A consistent theme throughout the Bible is that when we repent, God’s grace will abound and former feelings of pain and heartache will be replaced with joy. What man intends for evil, God will use for good for His children. We see from the story of Joseph that not only did Joseph receive a blessing for his obedience, but his brothers also received grace and restoration.
God’s love enables us to forgive others. Ultimately God’s goal is restoration of our relationship with Him. Despite our disobedience, God is always there ready to accept us back and restore our relationship when we repent. Trials and tribulations will still happen because these are God’s transforming tools, but we do have the ability to live at peace with others. We have the power to choose not to keep a record of wrongs, to forgive and to show the love of God to others.
What does John 10:10 teach about failure and the love that Jesus has for us?
Satan makes us feel guilty about our past failings and tells us that God will reject us because of them. God desires to restore life in abundance to us.
Are you ready to restore the relationships that are broken in your life? Here’s how, God’s way:
1 Truthfully examine what has occurred and be prepared to accept full responsibility. Stop justifying or making excuses for your own behaviour.
2 Confess your sin to God and the person concerned.
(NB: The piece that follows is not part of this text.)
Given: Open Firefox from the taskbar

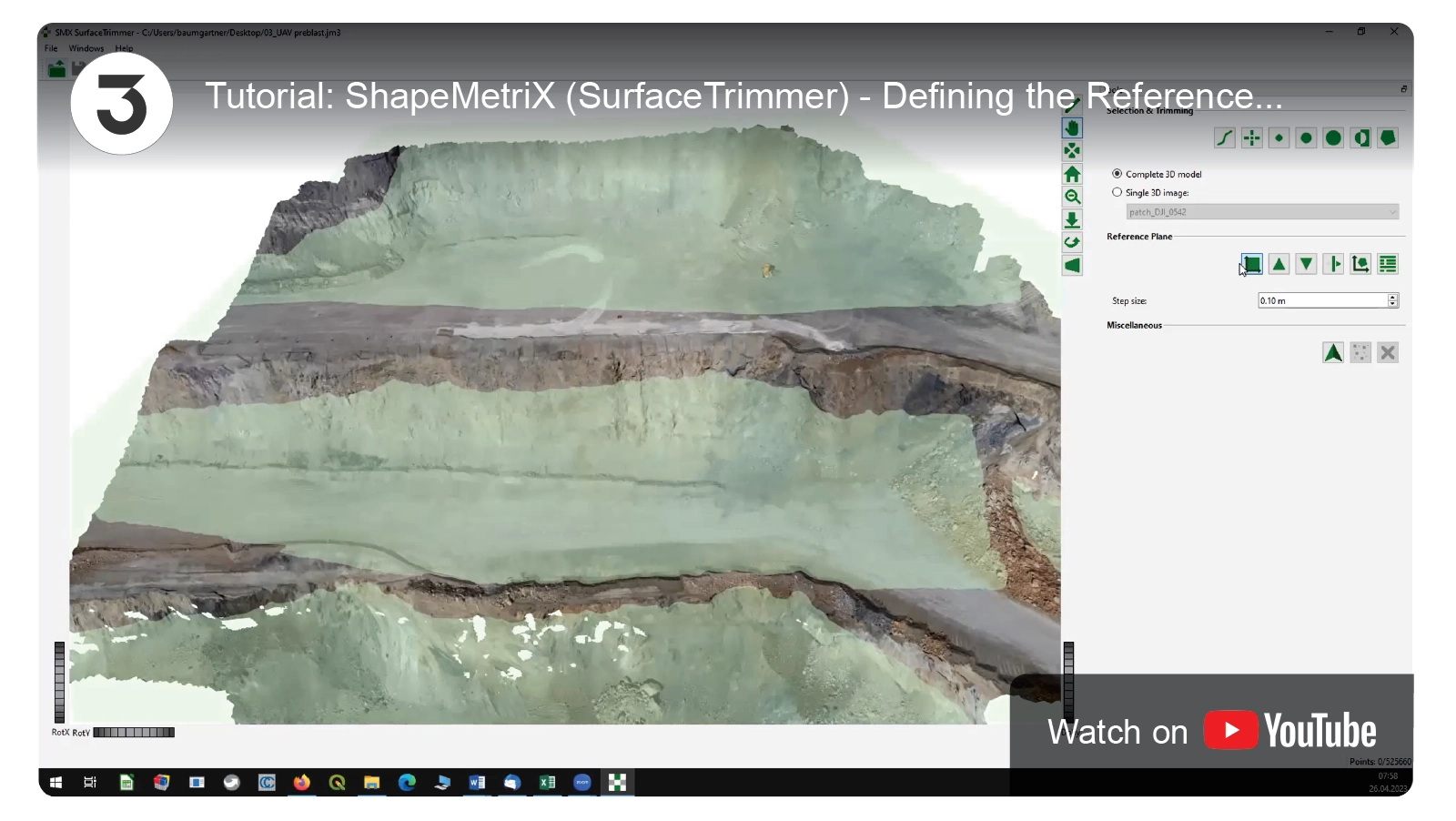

3 Offer to make amends in a way that shows the fruit of repentance. One way is to be prepared to lose the argument and do what the other person wants. This may be uncomfortable or embarrassing but a humble spirit will always soften the other person’s heart.
4 Accept that you now have the freedom to start afresh and the ability to obey Him.
5 If you are still not spending time in prayer with God every day, make today the first day of the rest of your life that will see you waking and speaking to Him each morning.
6 Ask God to restore life to you in abundance and to continue completing the good work that He has already started in you.